The Spurs dropped another winnable game as they failed to capitalize on a sizable first half lead, allowing the Thunder to seize control of the contest in the third quarter and hand the Silver and Black a 99-94 loss. San Antonio used a disruptive, if not entirely disciplined, defensive effort to build their lead but could not maintain control once the Thunder shooters heated up.
Keldon Johnson led the way for the Spurs with 22 points to go with 6 rebounds, 2 steals and a block. Dejounte Murray and Derrick White both struggled on the night, combining to go 5 for 29 from the floor. Mike Muscala paced the Thunder with 20 points while Shai Gilgeous-Alexander nearly put up a triple double with 14 points, 10 assists and 8 rebounds.
- The Spurs held the Thunder scoreless in the first three and a half minutes of play, taking a 9-0 lead into the Thunder’s first timeout. That scoreless streak came to an end on the ATO, though, as the Thunder dialed up a backscreen for an alley-oop dunk for Darius Bazley and then scored again on their next possession, forcing the Spurs to take a timeout of their own after less than a minute of play. The Silver and Black reasserted themselves when play resumed, extending their lead and finishing the quarter up 28-14.
- The Spurs’ began the game with little regard for the Thunder’s shooters, concentrating instead on cutting off penetration and contesting shots in the paint. Given that the Thunder entered the night as the 3rd worst three-point shooting team in the league, making just 30.3% of their attempts from deep so far this season, that makes sense. Despite lapses that left several Thunder players open from deep, that strategy paid off in the 1st quarter, as the Spurs came up with 4 steals and 4 blocks and the Thunder were unable to hit from beyond the arc. Late in the 2nd quarter, though, Mike Muscala knocked down three consecutive three-pointers, which broke whatever spell the Thunder shooters had been under. That loosened up the Spurs’ defense, which allowed the Thunder to start taking advantage of penetration and eventually work their way back to take the lead midway through the 3rd quarter.

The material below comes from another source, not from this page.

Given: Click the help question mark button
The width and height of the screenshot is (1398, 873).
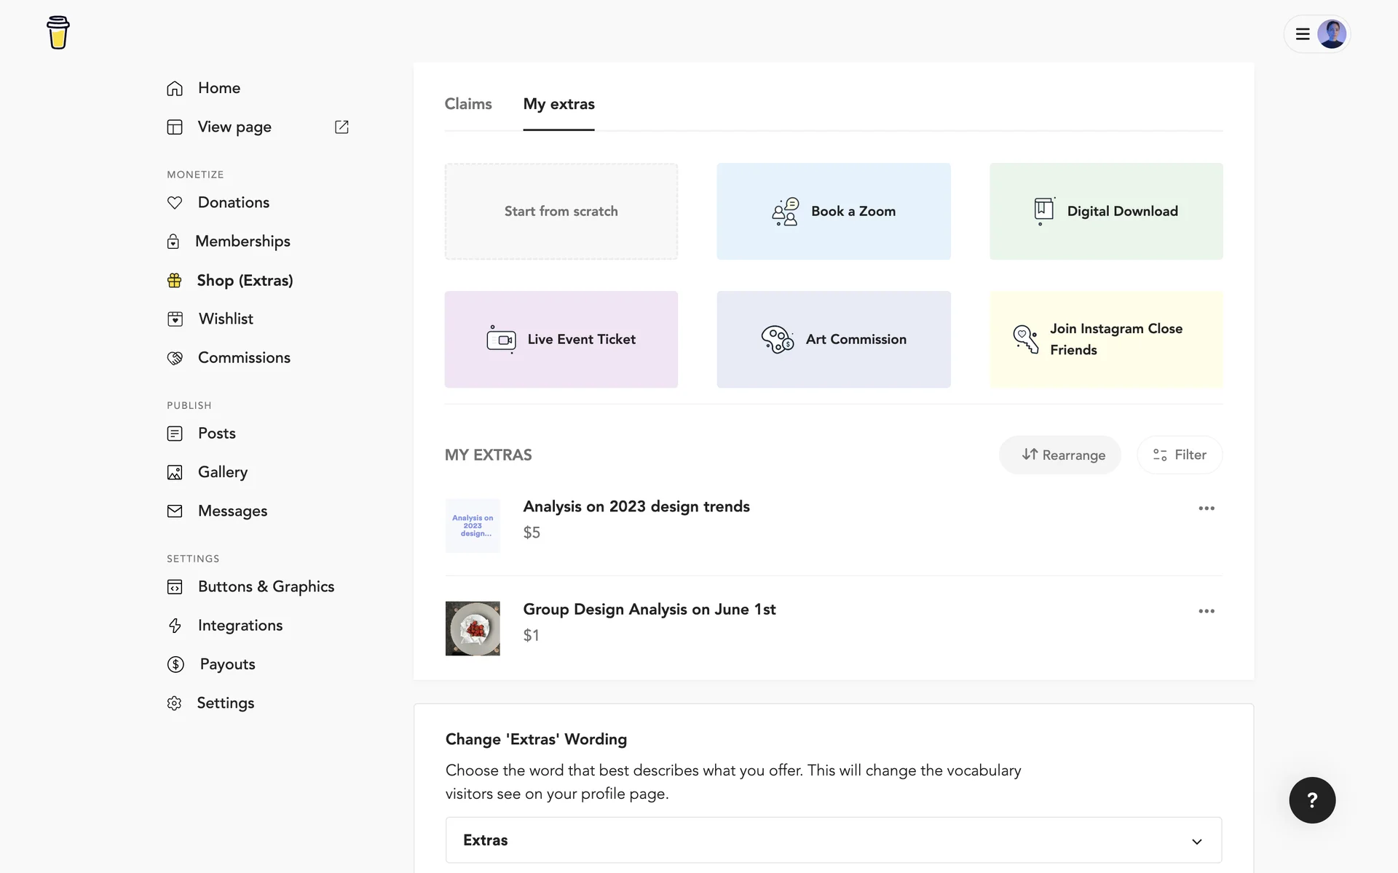Looking at the screenshot, I should pyautogui.click(x=1311, y=800).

- Once the Spurs’ defense began to struggle, or perhaps more accurately once the Thunder offense got going, the energy swapped on the other end of the floor, too. The Spurs went cold from outside and couldn’t consistently find a path to the rim, settling instead for far too many contested floaters. Still, the Spurs did generate good quality looks, including several open threes, but much like the Thunder early in the contest, just couldn’t convert.
- The Thunder closed the 3rd quarter up 10 but the Spurs slowly clawed their way back into the game, taking the lead at one point and cutting the Thunder lead to 3 in the last minute. But like too many games already this season, small mistakes on both ends of the floor, including giving up a wide open dunk, closed the door on another close loss.
- Neither team shot well on the night, with the Thunder taking the dubious crown for worst performance from the field with a stone cold 37.2%. The Spurs, by comparison, were on a down right heater, knocking down a luke-warm 41.0% of their field goal attempts. On the upside, both teams’ defensive stats are going to look a lot better after this slug fest.
- The Thunder dominated the Spurs in getting to the free throw line. While the sheer disparity is notable - the Thunder took 20 free throws to the Spurs’ 9 - that has a lot to do with how the Spurs play. They just don’t draw a lot of free throws and when their offense is struggling, that inability to get those easy points is a glaring issue.
- Jakob Poeltl’s return can’t come soon enough. The Spurs’ defense is vulnerable without their Austrian anchor, a rather obvious point that Gilgeous-Alexander drove home as he worked his way to the rim over and over again in the 2nd half.
- The Spurs fall to 3-7 on the season and remain in 12th place in the West.